This year’s JANM holiday card features a photograph of the Hayakawa family celebrating Christmas. The 3.75″ square photo is one of dozens of family moments captured in the Hayakawa family photo album donated by Ruth Sumiko Kacho (née Hayakawa) in 2002, and preserved in JANM’s permanent collection.
The Kacho Collection, totaling 68 objects, includes studio portraits, panoramic photos, marriage licenses, letters, books, and a photo album, which includes dozens of candid family shots including this year’s holiday image.
The album was compiled by Ruth’s father, Mataichi (Martin) Hayakawa, who inscribed its pages with the locations, dates and names of those in the photographs.
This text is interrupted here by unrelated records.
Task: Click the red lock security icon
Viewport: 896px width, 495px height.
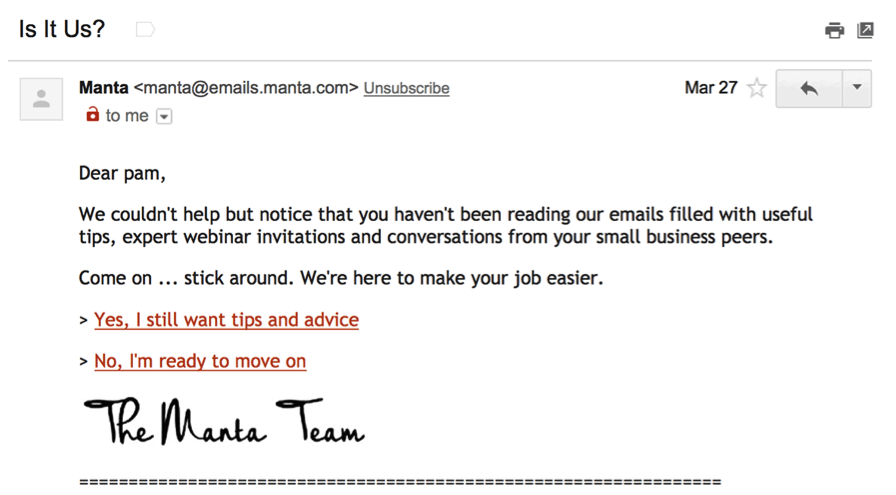Action: tap(92, 114)
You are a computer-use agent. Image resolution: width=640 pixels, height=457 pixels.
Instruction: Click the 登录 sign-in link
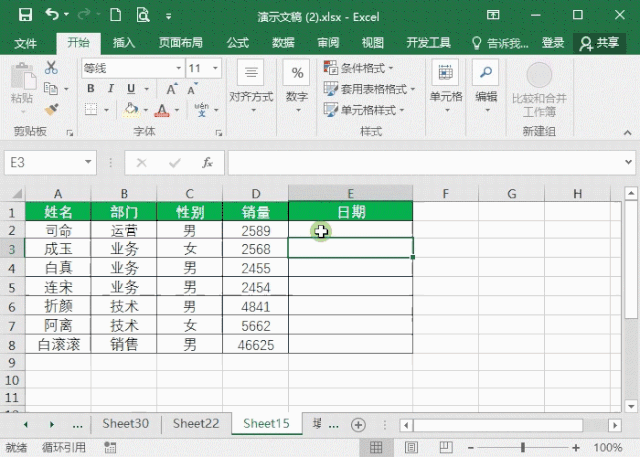[553, 43]
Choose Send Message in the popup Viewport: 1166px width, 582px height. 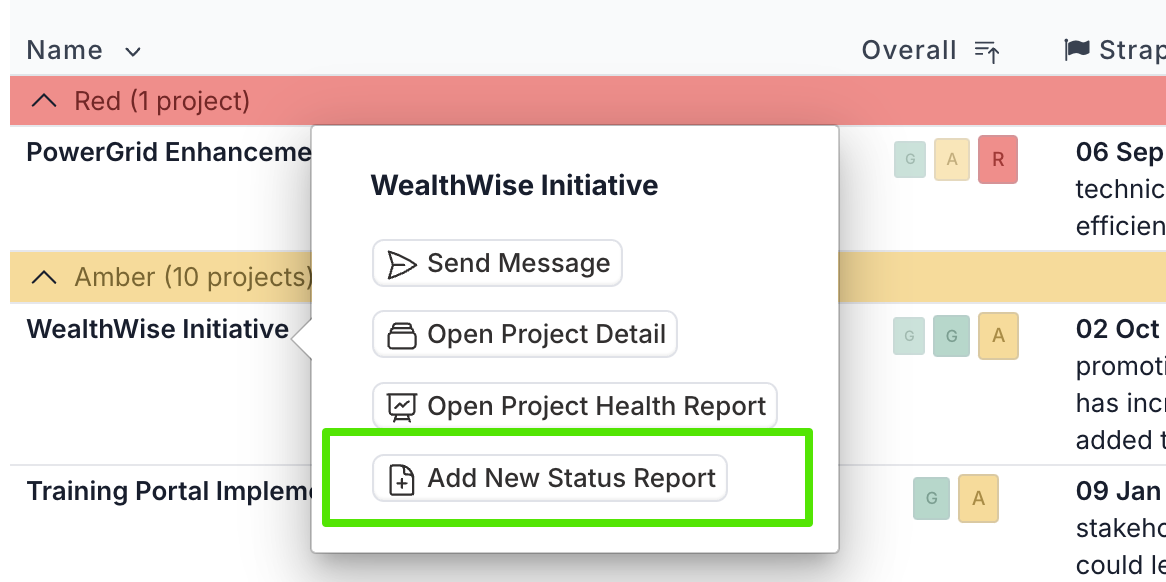click(x=497, y=263)
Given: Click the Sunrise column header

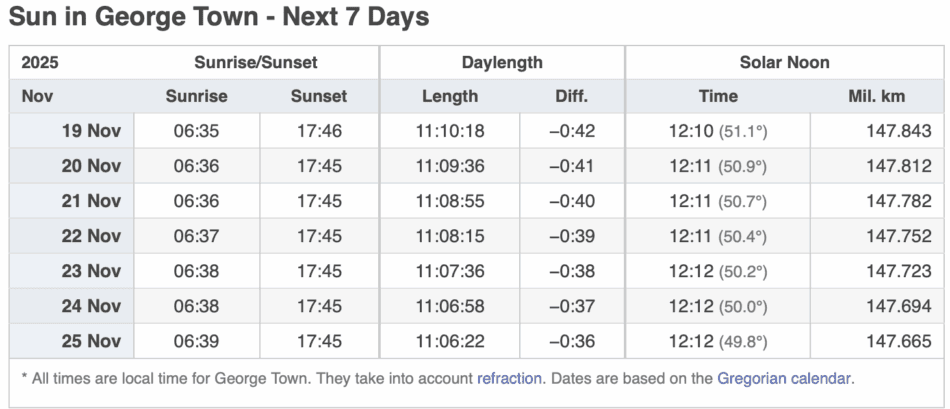Looking at the screenshot, I should click(196, 97).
The back page of the album, is marked with the date November 30, 1967, presumably indicating when the album was completed.
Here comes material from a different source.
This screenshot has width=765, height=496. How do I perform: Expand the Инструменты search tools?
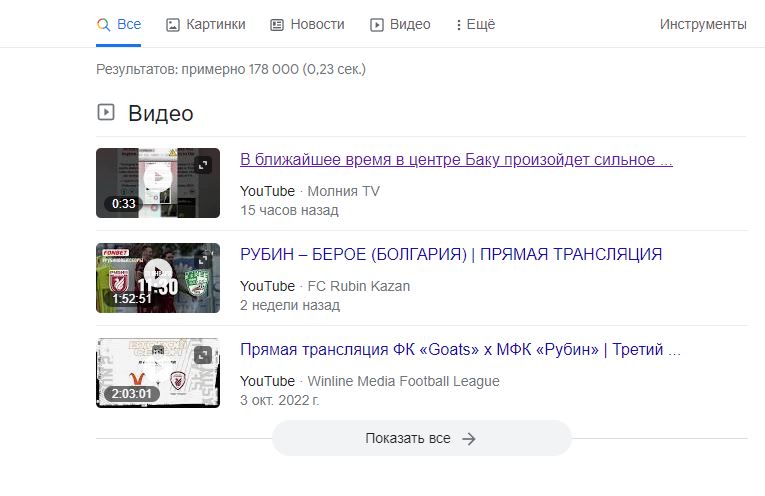coord(702,24)
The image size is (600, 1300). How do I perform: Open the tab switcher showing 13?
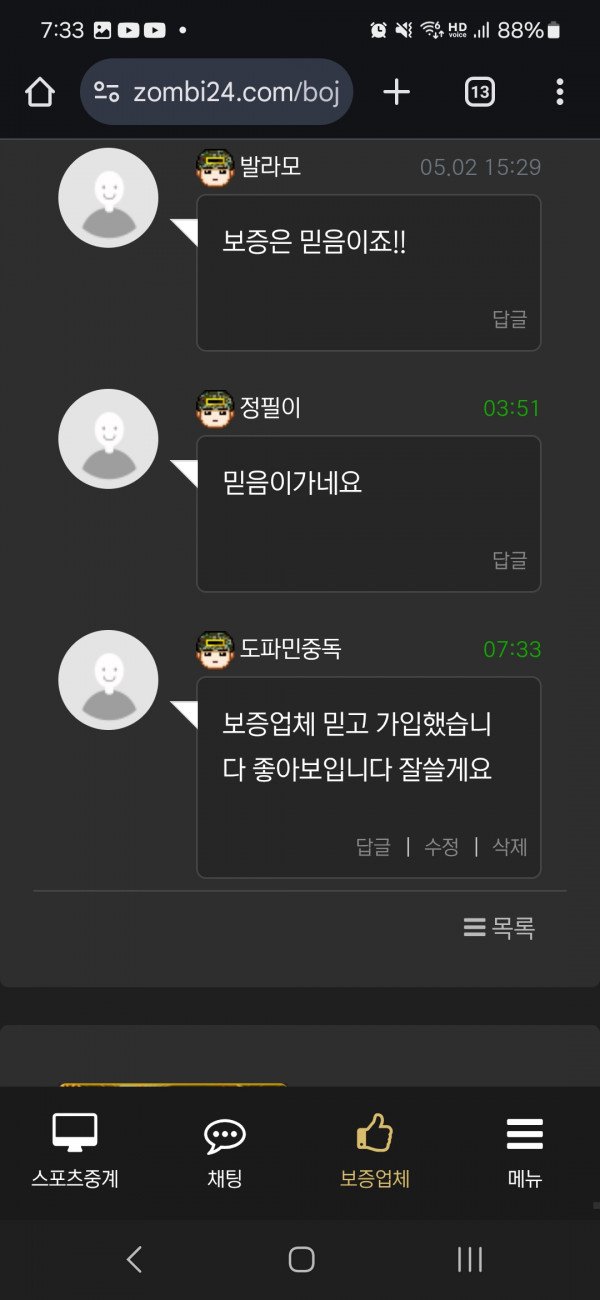[x=480, y=93]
The album includes photographs of Mataichi and his wife, Tomiko, and their families and friends in Japan and in South America; Mataichi and Tomiko’s lives before marriage—including his travels to South America, Cuba, and England, and her service as a nurse in Korea; their life and floral business in Southern California; family friends and associates in Southern California; family trips to tourist destinations in the U.S. and Japan; post-war life in Japan during the occupation; and two generations of child rearing (Mataichi and Tomiko Hayakawa; Ruth and her husband, Marquis Hironobu Kacho).
Upon its acceptance into JANM’s permanent collection in 2002, curator Emily Anderson wrote, “The album figuratively and literally brings together into a single document the separate and shared experiences of Mataichi, his wife Tomiko, Ruth and her siblings, and Hironobu Kacho.”
The Kacho Collection also includes an oral history interview with Ruth. Prompted by JANM volunteers Its Endo and Yoshiko Sakurai, on December 1999, Ruth sat with JANM volunteer Gary Ono and curator Sojin Kim to tell her fascinating life story and have it videotaped. Ruth recounted her father and mother’s immigration story, her childhood growing up in Los Angeles’s Atwater Village district, her education in Japan at Keisen Girls School in Tokyo, her marriage to Marquis Hironobu Kacho, and her work in Japan during World War II as a broadcaster with Radio Tokyo.
For the first time since its recording, Ruth’s interview can now be viewed as part of JANM’s Unboxed video series, which shines light on the thousands of objects in its permanent collection.
And perhaps, as you gather (remotely via Zoom or Skype) with aunts, uncles, and grandparents this coming holiday season, you will find time to sit, talk, and possibly record some of your own family stories!